YOUR GOAL
Send back every record exactly.

╭─ SUPPLIED RECORDS

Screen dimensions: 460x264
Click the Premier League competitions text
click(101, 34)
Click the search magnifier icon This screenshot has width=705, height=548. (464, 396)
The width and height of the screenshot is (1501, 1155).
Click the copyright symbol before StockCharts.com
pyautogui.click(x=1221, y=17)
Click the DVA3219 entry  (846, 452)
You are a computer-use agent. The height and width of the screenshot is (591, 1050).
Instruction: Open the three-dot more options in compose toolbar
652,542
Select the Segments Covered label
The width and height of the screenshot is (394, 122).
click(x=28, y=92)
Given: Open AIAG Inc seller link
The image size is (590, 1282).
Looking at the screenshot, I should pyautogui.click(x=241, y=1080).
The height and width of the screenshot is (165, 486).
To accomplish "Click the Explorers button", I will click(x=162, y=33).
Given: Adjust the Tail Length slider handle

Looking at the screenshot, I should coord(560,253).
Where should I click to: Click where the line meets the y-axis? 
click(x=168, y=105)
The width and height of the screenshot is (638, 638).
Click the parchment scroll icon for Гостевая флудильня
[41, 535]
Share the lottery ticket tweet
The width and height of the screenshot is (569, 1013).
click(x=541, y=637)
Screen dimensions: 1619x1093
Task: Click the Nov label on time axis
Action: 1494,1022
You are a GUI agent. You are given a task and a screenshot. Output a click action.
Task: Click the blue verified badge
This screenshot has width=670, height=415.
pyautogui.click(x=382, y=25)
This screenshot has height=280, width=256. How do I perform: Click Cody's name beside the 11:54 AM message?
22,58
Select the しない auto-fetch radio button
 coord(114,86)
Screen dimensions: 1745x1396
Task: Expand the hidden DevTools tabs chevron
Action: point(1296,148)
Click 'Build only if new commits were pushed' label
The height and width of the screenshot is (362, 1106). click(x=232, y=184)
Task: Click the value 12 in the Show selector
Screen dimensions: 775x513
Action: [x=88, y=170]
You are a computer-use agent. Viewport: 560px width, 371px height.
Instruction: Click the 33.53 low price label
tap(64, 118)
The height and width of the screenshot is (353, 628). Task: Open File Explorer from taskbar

╰─

SOLUTION FOR THIS PROBLEM
Screen dimensions: 460x264
Click the Premier League competitions text
click(101, 34)
Click the search magnifier icon This screenshot has width=705, height=548. (464, 396)
The width and height of the screenshot is (1501, 1155).
Click the copyright symbol before StockCharts.com
pyautogui.click(x=1221, y=17)
Click the DVA3219 entry  (846, 452)
You are a computer-use agent. The height and width of the screenshot is (591, 1050).
Instruction: Open the three-dot more options in compose toolbar
652,542
Select the Segments Covered label
The width and height of the screenshot is (394, 122).
click(x=28, y=92)
Given: Open AIAG Inc seller link
The image size is (590, 1282).
Looking at the screenshot, I should pyautogui.click(x=241, y=1080).
The height and width of the screenshot is (165, 486).
To accomplish "Click the Explorers button", I will click(x=162, y=33).
Given: Adjust the Tail Length slider handle

Looking at the screenshot, I should coord(560,253).
Where should I click to: Click where the line meets the y-axis? 
click(x=168, y=105)
The width and height of the screenshot is (638, 638).
Click the parchment scroll icon for Гостевая флудильня
[41, 535]
Share the lottery ticket tweet
The width and height of the screenshot is (569, 1013).
click(x=541, y=637)
Screen dimensions: 1619x1093
Task: Click the Nov label on time axis
Action: 1494,1022
You are a GUI agent. You are given a task and a screenshot. Output a click action.
Task: Click the blue verified badge
This screenshot has width=670, height=415.
pyautogui.click(x=382, y=25)
This screenshot has height=280, width=256. How do I perform: Click Cody's name beside the 11:54 AM message?
22,58
Select the しない auto-fetch radio button
 coord(114,86)
Screen dimensions: 1745x1396
Task: Expand the hidden DevTools tabs chevron
Action: point(1296,148)
Click 'Build only if new commits were pushed' label
The height and width of the screenshot is (362, 1106). click(x=232, y=184)
Task: Click the value 12 in the Show selector
Screen dimensions: 775x513
Action: [x=88, y=170]
You are a computer-use agent. Viewport: 560px width, 371px height.
Instruction: Click the 33.53 low price label
tap(64, 118)
The height and width of the screenshot is (353, 628). Task: Open File Explorer from taskbar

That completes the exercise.